### [PAGE EXTRACT]
====

SPECIAL NOTICE
Malicious code was found on the site, which has been removed, but would have been able to access files and the database, revealing email addresses, posts, and encoded passwords (which would need to be decoded). However, there is no direct evidence that any such activity occurred. REGARDLESS, BE SURE TO CHANGE YOUR PASSWORDS. And as is good practice, remember to never use the same password on more than one site. While performing housekeeping, we also decided to upgrade the forums.
This is a site for discussing roleplaying games. Have fun doing so, but there is one major rule: do not discuss political issues that aren't directly and uniquely related to the subject of the thread and about gaming. While this site is dedicated to free speech, the following will not be tolerated: devolving a thread into unrelated political discussion, sockpuppeting (using multiple and/or bogus accounts), disrupting topics without contributing to them, and posting images that could get someone fired in the workplace (an external link is OK, but clearly mark it as Not Safe For Work, or NSFW). If you receive a warning, please take it seriously and either move on to another topic or steer the discussion back to its original RPG-related theme.

Does Your Setting Have a Legendarium?

Started by Persimmon, December 05, 2021, 12:38:52 PM

Previous topic - Next topic

Persimmon

As I wind down writing a mega-dungeon for Castles & Crusades in my home brew setting, I'm sketching out ideas for (yet another) apocalyptic campaign/adventure path that ties into the overarching Legendarium for my setting.  While I do produce plenty of stand-alone adventures, the longer campaign-type stuff tend to fit into the larger legends and the everlasting struggle between the forces of good and evil for the souls of the world.  So I'm constantly revising the overall history to incorporate these new events.  In this sense I'm basically imitating Tolkien's approach to The Silmarillion.  In my case the major events are often linked to the desire to bring "Dark Heaven" (shamelessly cribbed from the Reaper miniatures line) to the world.  Various evil entities start the process, the Reapers of the Apocalypse appear, and the heroes must confront the arch-villain.  Sometimes things are more tangential to the cycle, but that's the big meta-plot.  And each attempted apocalypse has different effects, like changing how magic works or whatever.  That then changes the tone of my games depending upon where I situate adventures in the chronology.  In later eras magic is more dangerous and unpredictable so certain societies and peoples develop black powder weapons for example.

====

### [STORED RECORDS]

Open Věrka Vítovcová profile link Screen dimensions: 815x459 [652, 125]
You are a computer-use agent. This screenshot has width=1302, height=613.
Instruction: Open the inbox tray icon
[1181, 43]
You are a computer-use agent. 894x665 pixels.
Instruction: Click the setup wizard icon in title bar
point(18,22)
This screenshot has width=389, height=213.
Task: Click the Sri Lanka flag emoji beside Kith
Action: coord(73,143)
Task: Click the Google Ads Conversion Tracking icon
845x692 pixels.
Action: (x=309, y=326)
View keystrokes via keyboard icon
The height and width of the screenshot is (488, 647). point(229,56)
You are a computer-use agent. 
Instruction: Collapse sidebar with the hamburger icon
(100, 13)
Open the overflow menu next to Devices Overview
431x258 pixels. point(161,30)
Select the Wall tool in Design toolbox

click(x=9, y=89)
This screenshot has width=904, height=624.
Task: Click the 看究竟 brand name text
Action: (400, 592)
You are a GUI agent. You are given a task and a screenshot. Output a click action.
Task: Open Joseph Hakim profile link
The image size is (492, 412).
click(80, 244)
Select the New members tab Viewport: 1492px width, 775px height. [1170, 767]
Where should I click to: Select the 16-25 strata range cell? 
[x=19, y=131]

====

### [SET TASKS]
**1)** Do these statements agree with the forum page above? Answer yes or no for each, quoting the words of the page that decide it.
(a) The site's rules do not tolerate sockpuppeting.
(b) The notice reports direct evidence that email addresses were accessed.
(c) Persimmon's mega-dungeon is for Castles & Crusades.
**2)** Reproduce a passage of the forum page word for word, beginning at the words "SPECIAL NOTICE" and stopping after the words "upgrade the forums.".

### [ANSWERS BELOW]
**1)**
(a) Yes: "the following will not be tolerated: devolving a thread into unrelated political discussion, sockpuppeting (using multiple and/or bogus accounts)"
(b) No: "there is no direct evidence that any such activity occurred"
(c) Yes: "writing a mega-dungeon for Castles & Crusades"

**2)**
SPECIAL NOTICE
Malicious code was found on the site, which has been removed, but would have been able to access files and the database, revealing email addresses, posts, and encoded passwords (which would need to be decoded). However, there is no direct evidence that any such activity occurred. REGARDLESS, BE SURE TO CHANGE YOUR PASSWORDS. And as is good practice, remember to never use the same password on more than one site. While performing housekeeping, we also decided to upgrade the forums.